-- Source passage follows --

The "unstoppable collapse" of glaciers in West Antarctica announced by scientists this week has one key cause: shifting winds. Stronger winds are pushing warm water under coastal glaciers and melting them. The process is expected to intensify in the coming decades.

Two research papers published Monday found that six major glaciers along the Amundsen Sea in West Antarctica are thinning more rapidly than expected and contributing to sea-level rise. Warm water is coming into contact with the bottom of the glaciers as they hang over the edge of the ocean and/or as they "float" over bedrock that is below sea level. (Read "Rising Seas" in National Geographic magazine.)

"Exactly how the warmer waters got there is still somewhat under discussion," says Richard Alley, a professor of Earth sciences at Penn State University in State College, Pennsylvania, who was not involved in either paper but who has studied glaciers extensively.

Changes in wind patterns around Antarctica are considered the most likely source of the warmer water, says Alley. As to why the winds have shifted down south, "global warming, the ozone hole, and natural variability are all suspects—the most likely answer being that all three played a role."

-- Source passage concluded --

--- Task instructions ---
Using the glacier article, answer each question:
(a) How many major glaciers along the Amundsen Sea were found to be thinning more rapidly than expected?
(b) At which university is Richard Alley a professor of Earth sciences?
(c) What three suspects are named for the shift in winds around Antarctica?
The lines that follow come from a separate source unrelated to the glacier article.

-- Source data follows --

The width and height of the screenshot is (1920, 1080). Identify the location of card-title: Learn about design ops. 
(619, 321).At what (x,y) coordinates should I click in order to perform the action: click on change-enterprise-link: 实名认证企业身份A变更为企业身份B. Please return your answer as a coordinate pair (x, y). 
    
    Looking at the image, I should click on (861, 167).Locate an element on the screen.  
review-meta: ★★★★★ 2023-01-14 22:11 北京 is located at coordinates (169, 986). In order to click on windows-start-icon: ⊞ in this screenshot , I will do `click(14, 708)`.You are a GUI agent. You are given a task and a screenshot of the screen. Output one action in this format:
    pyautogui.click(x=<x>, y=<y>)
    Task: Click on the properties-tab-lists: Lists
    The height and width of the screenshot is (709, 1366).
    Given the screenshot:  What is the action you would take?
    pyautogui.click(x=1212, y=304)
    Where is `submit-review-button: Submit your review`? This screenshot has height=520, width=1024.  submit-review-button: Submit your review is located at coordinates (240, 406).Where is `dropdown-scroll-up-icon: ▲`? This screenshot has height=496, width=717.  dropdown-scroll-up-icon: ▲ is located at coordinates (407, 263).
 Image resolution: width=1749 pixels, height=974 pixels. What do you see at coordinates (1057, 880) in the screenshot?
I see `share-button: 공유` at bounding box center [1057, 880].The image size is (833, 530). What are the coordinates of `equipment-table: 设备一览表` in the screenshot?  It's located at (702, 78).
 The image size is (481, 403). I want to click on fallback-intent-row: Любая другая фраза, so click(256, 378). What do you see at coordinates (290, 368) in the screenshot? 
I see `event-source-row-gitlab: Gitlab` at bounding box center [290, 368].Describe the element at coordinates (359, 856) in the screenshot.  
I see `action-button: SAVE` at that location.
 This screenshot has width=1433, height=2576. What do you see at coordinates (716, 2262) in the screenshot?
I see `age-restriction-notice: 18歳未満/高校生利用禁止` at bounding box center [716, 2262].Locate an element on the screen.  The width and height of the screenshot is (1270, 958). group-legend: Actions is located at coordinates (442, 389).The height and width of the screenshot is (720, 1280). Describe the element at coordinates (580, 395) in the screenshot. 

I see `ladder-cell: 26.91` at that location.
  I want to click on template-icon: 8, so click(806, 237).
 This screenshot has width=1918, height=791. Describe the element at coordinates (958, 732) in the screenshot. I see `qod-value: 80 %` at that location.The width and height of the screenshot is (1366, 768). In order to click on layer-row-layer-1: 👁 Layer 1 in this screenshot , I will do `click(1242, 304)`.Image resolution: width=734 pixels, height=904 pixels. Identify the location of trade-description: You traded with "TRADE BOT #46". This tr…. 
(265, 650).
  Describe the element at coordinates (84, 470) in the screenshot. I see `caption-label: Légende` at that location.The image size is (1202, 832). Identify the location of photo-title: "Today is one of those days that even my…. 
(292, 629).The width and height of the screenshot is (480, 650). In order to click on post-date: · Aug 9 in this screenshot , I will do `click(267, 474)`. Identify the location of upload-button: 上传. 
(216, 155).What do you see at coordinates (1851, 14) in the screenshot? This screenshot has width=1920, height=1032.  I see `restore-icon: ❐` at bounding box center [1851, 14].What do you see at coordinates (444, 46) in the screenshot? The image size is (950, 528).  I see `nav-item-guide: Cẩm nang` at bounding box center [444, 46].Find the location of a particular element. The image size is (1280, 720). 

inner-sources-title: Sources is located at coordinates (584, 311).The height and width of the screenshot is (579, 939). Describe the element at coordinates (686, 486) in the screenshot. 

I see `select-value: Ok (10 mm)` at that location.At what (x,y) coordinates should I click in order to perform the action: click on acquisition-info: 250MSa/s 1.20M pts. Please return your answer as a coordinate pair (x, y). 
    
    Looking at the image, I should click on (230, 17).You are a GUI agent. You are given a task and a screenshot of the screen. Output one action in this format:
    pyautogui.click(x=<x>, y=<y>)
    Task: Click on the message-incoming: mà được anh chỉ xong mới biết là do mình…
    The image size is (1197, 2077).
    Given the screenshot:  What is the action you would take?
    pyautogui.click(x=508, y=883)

-- Source data concluded --

--- Completed exercise ---
(a) Six.
(b) Penn State University.
(c) Global warming, the ozone hole, and natural variability.